В избе стало так тепло, что на потолке запотрескивала пересохшая бумага. Щиток полыхал мягким пахнущим древесиной жаром, и все понемногу отодвинулись от него, только Рохляков не отодвигался и то и дело шуровал в печке железной клюкой.

— Жар костей не ломит, — приговаривал он, — дай-ко, Ермо-лаевич, махорочки заверну.

Миронов снял шубную жилетку и, сидя в одной рубашке, вязал вершу, Мирониха сучила нитки, Людмила с сыном сидели так, потный Комиссаров играл с мальчишками в принесенные из клуба шашки, а румяная Верка вязала крючком кружево.

— Ну вот, к генеральной ансаблее приступлено, — сказал Рохляков, когда через порог перешагнул Тиша Пешин.

— Ночевали здорово! — поздоровался Тиша и снял шапку, причем от его лысины и белого апостольского лица как будто стало светлее в избе. Он сел ближе к столу, поскреб ногтем сучок столешницы.

— Что скажешь нового, Тихон Алексеевич? — спросил Миронов.

— Да что, Григорий Ермолаевич, скажу, ничего нового не скажу, — ответил Пешин.

— Оно, конешно, ежели так ничего, может, оно и ничего, — Рохляков поколотил клюкой головешку. — Ветрено на улице-то?

— Вроде немножко зашабаршилось в воздухе, дело к оттепели, наверно, идет, — сказал Пешин.

— Не скажи, — возразил ему Рохляков. — Пословица говорит, подходит марток, надевай трое порток.
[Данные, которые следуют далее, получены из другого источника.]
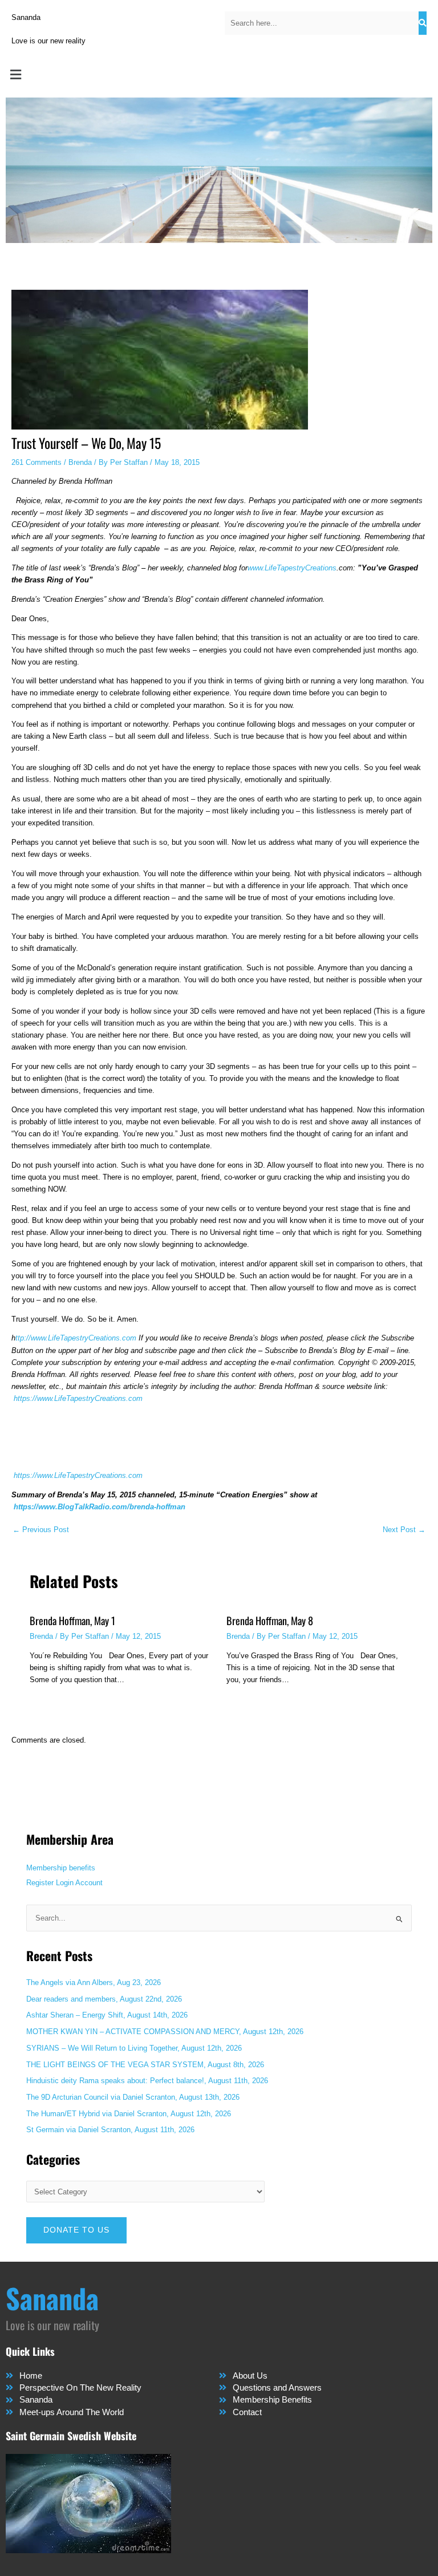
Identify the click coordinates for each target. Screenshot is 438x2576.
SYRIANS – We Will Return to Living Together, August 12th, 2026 (134, 2048)
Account (89, 1882)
Сено-то не все еще скормил, Алексеевич? Поди, на ползимы к будущему году останется.

— Чирей тебе, Рохляков, на язык. Пудов десять уже прикупил, а ты — к будущему году.

— А по мне, дак лучше бы и корову не держать. Телят все одно сдаем каждый год, а до молока мы с бабой не охочи. Вон Махоркин вчера идет деревней, меня издалека еще увидел. Как, говорю, Махоркин, живешь-то? А добро, говорит, парень, живу. Я говорю, что эдак? А гли-ко, говорит, как их раскулачил-то! Кого, говорю, раскулачил. А начальство, говорит, раскулачил. Раньше, при Сталине, я, говорит, из долгов не вылезал, а тут все мои преимущества стали. Рассказывает. Пришел председатель еще летом, сдавай теленка да и только, все сдали, один ты, Махоркин, злоупорничаешь. А я, говорит, не в каждых оглоблях хожу, не сдам животину, ребятишкам зимой варить нечего будет да и кожу надо, на сапоги. «Нет, сдавай!» «Не сдам». Отступились сперва, а потом и начали обижать. За пастьбу коровы из трудодней высчитали; за лошадь, в больницу бабу возил, высчитали; за дрова, в лесу нарубил, высчитали. Тоскливо мне, говорит, стало, а теленка все одно не сдаю, хоть на Соловки, а не сдам, говорит. А после прослышал, что в сельсовет большое начальство чуть ли не из Москвы приехало. Побежал, так и так, есть такие права у колхоза теленка отнимать? Нету таких прав! Наломали хвост председателю и велено, говорит, все до копеечки возвернуть. И возвернули. Добро, говорит, парень, живу, добро.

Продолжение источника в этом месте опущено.